Reserve and IBNR adequacy. For health insurers and self-funded plans that hold IBNR reserves, the trend acceleration means that development patterns calibrated to the low-trend era will understate ultimate claims. Completion factors should be reviewed against the most recent 12 to 18 months of paid claims data, with particular attention to the specialty pharmacy lag, where high-cost claims often take longer to process through prior authorization and appeals workflows.

OPEB and retiree health valuation. Actuaries valuing other post-employment benefits should update their long-term healthcare cost trend assumptions to reflect the structural shift. The assumption that trend will grade down to 4% to 5% within three to five years, common in many OPEB valuations, should be tested against the evidence that the current trend drivers are persistent rather than cyclical.

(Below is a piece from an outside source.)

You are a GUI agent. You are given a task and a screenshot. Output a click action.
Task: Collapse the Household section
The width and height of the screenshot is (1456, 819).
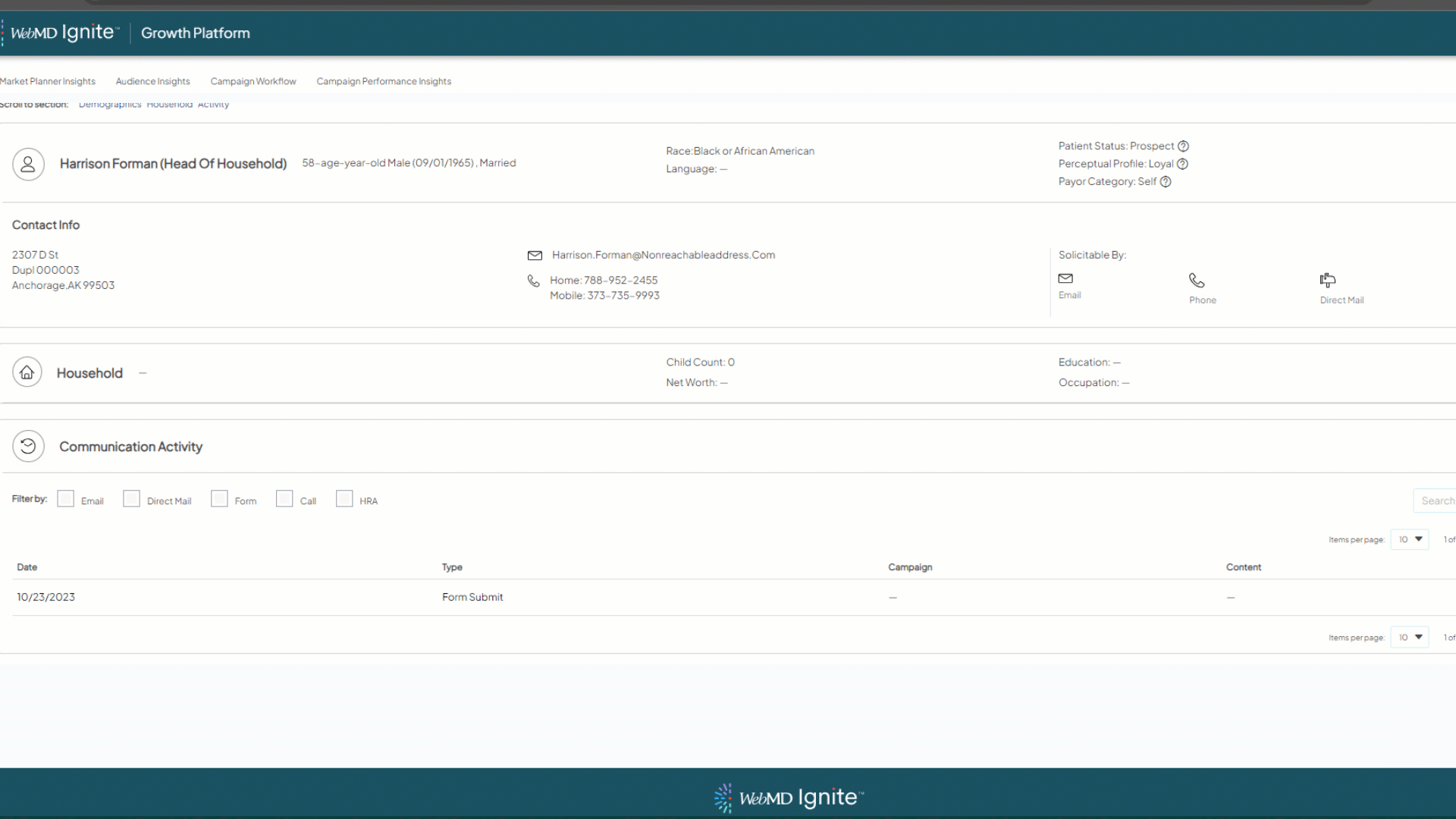click(143, 372)
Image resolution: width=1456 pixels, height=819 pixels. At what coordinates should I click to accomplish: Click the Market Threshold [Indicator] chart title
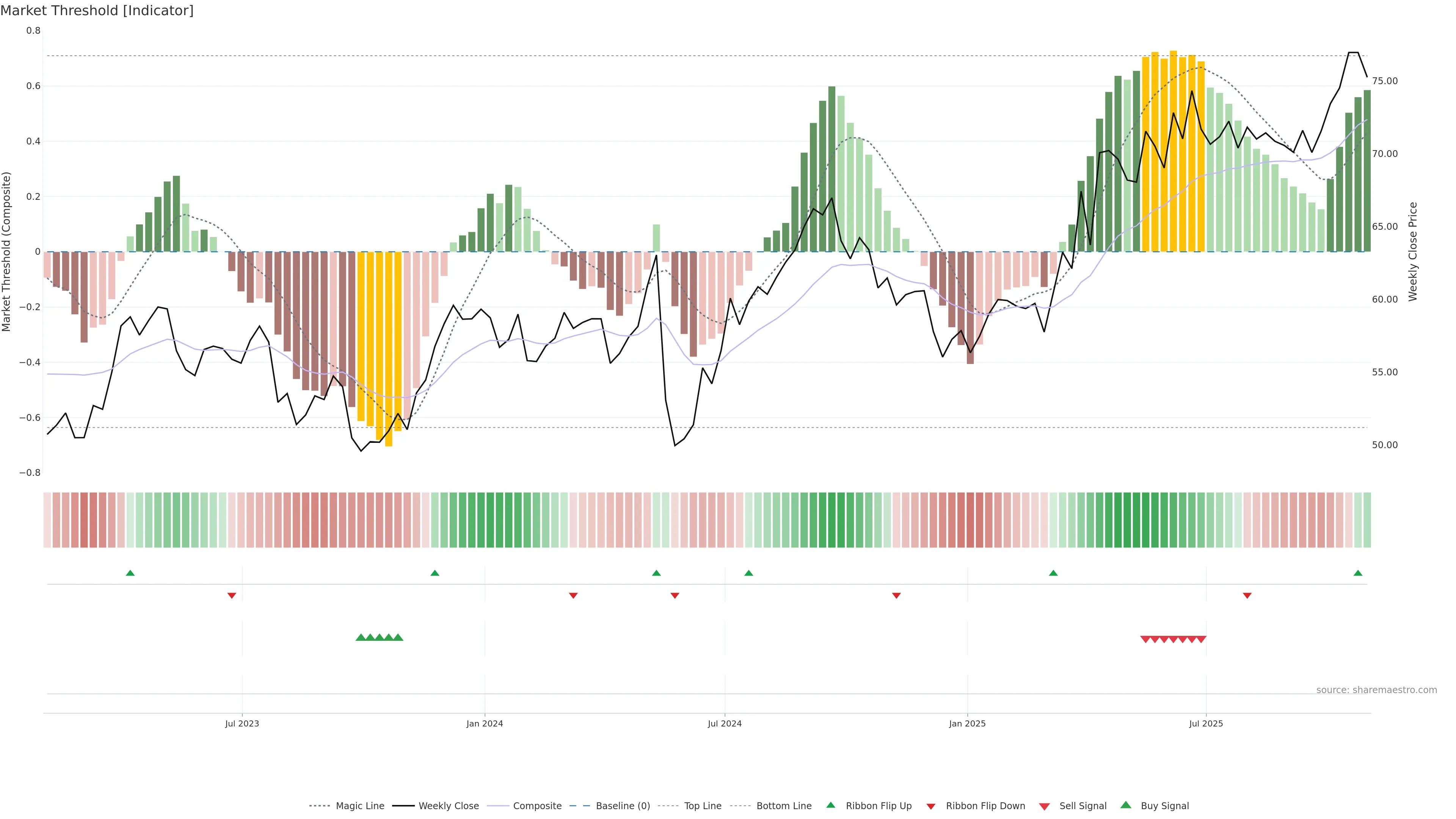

Potential Deflators: What Could Moderate the Trajectory

Not all forces point upward. Biosimilars were cited as the top cost deflator by health plan actuaries in PwC’s survey for the third consecutive year, with biosimilar adoption rates increasing significantly through 2024 and 2025. Humira biosimilars alone have saved employers an estimated $2 billion to $3 billion annually since their 2023 launch. Additional high-impact biosimilar entries expected through 2027, including for oncology and ophthalmology biologics, could compress specialty pharmacy trend by 1 to 2 percentage points.

GLP-1 pricing may also moderate. Compounded semaglutide and tirzepatide, while facing FDA enforcement actions, have demonstrated employer willingness to use lower-cost alternatives. Novo Nordisk and Eli Lilly have both introduced value-based contracting arrangements with select PBMs, tying rebate levels to clinical outcomes. If Medicare Part D price negotiation authority extends to GLP-1 categories, the reference pricing effect could pull commercial rates lower over a two- to three-year horizon.

AI-enabled care navigation and utilization management tools are showing early returns in redirecting low-acuity visits from emergency departments and specialist offices to lower-cost settings. Several large carriers have reported double-digit reductions in unnecessary imaging and specialist referrals through AI-powered prior authorization workflows, though the net cost impact after implementation expense remains difficult to isolate.

None of these deflators is expected to reverse the trend trajectory in 2026 or 2027. The actuarial consensus, reflected across all major surveys, is that employer health benefit cost growth will remain in the 7% to 9% range through at least 2028, with the magnitude of any moderation depending heavily on GLP-1 pricing dynamics and the pace of biosimilar adoption.

Why This Matters for Actuaries

The Mercer 2026 survey is not just a benefits HR story. It documents a structural inflection in the employer health cost trajectory that directly affects actuarial work across multiple practice areas. Group benefits actuaries setting trend factors for renewals and rate filings must grapple with a price-utilization convergence that breaks conventional decomposition models. Reserving actuaries must reassess IBNR completion factors calibrated to a lower-trend environment. Stop-loss actuaries face a large-claim frequency distribution that has shifted materially in two years. And consulting actuaries advising employers on plan design must recalibrate their cost-sharing elasticity assumptions when the dominant cost drivers are insensitive to deductible levels.

This continues a trend we have been tracking since the post-pandemic utilization rebound began in late 2022. Each successive survey cycle has produced higher trend projections, and each successive cycle has proven the prior year’s projections to be roughly accurate or slightly understated. The actuarial profession’s response, across pricing, reserving, and consulting practice, should be to update assumptions aggressively rather than wait for the data to revert to historical norms that may not be coming back.